Problem statement> From the records that follow, copy every line in which "number" appears.

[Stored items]
════════════════
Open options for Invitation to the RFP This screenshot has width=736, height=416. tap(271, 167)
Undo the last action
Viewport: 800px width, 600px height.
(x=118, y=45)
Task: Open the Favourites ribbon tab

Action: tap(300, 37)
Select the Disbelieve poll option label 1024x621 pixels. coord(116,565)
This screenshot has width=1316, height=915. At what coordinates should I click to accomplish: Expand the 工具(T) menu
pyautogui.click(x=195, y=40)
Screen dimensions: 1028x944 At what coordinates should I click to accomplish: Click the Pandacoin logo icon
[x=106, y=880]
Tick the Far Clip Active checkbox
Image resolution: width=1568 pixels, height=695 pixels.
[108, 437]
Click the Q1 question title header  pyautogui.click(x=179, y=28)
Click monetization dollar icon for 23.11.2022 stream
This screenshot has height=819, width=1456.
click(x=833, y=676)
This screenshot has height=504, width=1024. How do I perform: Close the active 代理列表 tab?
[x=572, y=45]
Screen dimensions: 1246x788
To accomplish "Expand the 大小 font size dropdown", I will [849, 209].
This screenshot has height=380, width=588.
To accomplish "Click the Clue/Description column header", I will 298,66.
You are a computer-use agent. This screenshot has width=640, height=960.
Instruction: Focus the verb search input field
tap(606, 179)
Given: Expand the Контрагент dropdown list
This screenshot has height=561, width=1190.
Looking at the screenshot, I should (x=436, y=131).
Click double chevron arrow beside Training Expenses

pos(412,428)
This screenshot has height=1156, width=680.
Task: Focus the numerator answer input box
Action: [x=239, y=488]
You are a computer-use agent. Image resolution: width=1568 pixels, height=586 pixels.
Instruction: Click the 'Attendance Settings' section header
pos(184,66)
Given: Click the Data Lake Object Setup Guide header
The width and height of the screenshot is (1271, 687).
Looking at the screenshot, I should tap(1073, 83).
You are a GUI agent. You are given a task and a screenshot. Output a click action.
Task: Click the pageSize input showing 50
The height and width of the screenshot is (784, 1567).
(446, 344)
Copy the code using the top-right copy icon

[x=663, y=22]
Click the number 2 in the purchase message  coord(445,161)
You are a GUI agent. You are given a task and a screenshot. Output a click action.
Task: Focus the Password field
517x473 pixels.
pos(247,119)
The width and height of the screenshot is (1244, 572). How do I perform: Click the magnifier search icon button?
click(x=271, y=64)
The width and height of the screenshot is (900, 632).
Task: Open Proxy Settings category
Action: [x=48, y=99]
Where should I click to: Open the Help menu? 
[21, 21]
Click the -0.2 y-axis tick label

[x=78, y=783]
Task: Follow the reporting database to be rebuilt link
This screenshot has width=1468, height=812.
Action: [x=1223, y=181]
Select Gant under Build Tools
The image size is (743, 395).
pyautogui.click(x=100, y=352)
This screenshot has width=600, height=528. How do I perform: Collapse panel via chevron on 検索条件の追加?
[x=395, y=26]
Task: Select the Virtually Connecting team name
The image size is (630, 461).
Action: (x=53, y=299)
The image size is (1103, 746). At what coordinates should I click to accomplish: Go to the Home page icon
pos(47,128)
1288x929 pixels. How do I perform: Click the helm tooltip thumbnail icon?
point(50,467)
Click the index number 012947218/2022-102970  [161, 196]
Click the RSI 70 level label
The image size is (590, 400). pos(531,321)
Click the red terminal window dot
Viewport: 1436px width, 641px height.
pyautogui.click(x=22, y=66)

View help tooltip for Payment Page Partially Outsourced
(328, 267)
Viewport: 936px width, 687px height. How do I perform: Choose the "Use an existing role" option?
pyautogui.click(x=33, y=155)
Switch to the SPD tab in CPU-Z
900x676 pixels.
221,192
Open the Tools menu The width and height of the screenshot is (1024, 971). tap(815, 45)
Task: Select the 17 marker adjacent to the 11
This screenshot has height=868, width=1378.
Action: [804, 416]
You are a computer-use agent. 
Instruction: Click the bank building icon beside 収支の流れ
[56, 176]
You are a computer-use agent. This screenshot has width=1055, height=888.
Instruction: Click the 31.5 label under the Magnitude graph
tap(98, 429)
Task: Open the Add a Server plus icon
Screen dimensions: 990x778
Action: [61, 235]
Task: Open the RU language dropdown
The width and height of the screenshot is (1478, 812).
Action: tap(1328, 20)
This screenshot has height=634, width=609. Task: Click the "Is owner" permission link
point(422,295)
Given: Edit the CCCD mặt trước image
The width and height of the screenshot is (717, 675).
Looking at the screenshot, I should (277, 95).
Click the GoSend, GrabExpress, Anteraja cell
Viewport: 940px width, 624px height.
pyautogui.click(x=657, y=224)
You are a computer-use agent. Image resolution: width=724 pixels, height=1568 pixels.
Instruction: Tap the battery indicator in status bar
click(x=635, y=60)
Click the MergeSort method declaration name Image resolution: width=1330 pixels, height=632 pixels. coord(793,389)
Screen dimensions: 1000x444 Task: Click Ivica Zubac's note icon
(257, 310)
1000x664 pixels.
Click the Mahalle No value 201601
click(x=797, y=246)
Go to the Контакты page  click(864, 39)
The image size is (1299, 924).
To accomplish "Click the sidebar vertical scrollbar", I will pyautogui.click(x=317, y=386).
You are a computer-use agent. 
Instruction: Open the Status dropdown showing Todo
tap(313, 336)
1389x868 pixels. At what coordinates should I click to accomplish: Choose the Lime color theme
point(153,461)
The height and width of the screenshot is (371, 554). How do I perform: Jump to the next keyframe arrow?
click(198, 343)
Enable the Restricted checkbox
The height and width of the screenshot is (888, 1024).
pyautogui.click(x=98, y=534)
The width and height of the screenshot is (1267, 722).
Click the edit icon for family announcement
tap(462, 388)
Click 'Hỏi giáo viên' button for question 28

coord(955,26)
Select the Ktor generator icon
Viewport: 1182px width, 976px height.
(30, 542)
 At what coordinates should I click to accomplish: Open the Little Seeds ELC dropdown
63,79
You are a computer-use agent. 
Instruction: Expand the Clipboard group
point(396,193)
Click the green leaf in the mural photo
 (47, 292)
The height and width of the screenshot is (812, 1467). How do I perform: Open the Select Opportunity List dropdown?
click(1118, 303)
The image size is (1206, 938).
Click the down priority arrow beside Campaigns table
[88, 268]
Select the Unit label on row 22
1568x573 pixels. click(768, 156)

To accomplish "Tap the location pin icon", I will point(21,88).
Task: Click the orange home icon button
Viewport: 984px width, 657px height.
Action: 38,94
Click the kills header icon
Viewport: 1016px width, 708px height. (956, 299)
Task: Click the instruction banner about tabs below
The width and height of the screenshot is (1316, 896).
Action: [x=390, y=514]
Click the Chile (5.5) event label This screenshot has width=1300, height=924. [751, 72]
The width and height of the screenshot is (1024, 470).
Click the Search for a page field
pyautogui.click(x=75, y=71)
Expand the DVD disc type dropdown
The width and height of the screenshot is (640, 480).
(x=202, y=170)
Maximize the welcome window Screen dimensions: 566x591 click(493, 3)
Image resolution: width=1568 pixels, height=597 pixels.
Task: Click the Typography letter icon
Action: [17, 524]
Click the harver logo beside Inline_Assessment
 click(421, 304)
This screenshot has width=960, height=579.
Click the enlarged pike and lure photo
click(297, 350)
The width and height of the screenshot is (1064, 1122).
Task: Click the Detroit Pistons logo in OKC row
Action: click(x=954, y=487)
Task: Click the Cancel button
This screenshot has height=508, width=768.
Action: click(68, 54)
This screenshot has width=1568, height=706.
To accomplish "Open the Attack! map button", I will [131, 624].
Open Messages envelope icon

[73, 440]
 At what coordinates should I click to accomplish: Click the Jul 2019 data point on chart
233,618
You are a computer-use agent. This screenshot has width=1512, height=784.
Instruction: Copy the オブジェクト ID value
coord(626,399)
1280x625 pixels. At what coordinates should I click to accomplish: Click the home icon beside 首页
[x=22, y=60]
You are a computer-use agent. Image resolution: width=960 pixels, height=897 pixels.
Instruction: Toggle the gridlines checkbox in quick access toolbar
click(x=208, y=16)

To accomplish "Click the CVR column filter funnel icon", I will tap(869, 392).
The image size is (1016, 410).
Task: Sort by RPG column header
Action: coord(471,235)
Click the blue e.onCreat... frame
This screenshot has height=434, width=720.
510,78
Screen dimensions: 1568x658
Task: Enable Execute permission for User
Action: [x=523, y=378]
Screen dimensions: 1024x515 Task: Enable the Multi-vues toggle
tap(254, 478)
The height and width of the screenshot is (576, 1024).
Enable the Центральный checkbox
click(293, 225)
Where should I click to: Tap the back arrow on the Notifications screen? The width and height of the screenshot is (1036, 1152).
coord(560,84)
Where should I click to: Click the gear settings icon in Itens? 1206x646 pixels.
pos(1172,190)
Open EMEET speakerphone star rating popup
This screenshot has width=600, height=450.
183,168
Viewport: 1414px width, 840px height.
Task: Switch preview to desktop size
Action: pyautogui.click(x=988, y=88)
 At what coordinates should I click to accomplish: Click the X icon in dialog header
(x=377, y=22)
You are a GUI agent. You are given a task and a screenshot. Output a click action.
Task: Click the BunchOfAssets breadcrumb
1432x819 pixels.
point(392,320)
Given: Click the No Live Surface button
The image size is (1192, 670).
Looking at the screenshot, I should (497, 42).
════════════════
Exercise result>
Click the number 2 in the purchase message  coord(445,161)
Click the index number 012947218/2022-102970  [161, 196]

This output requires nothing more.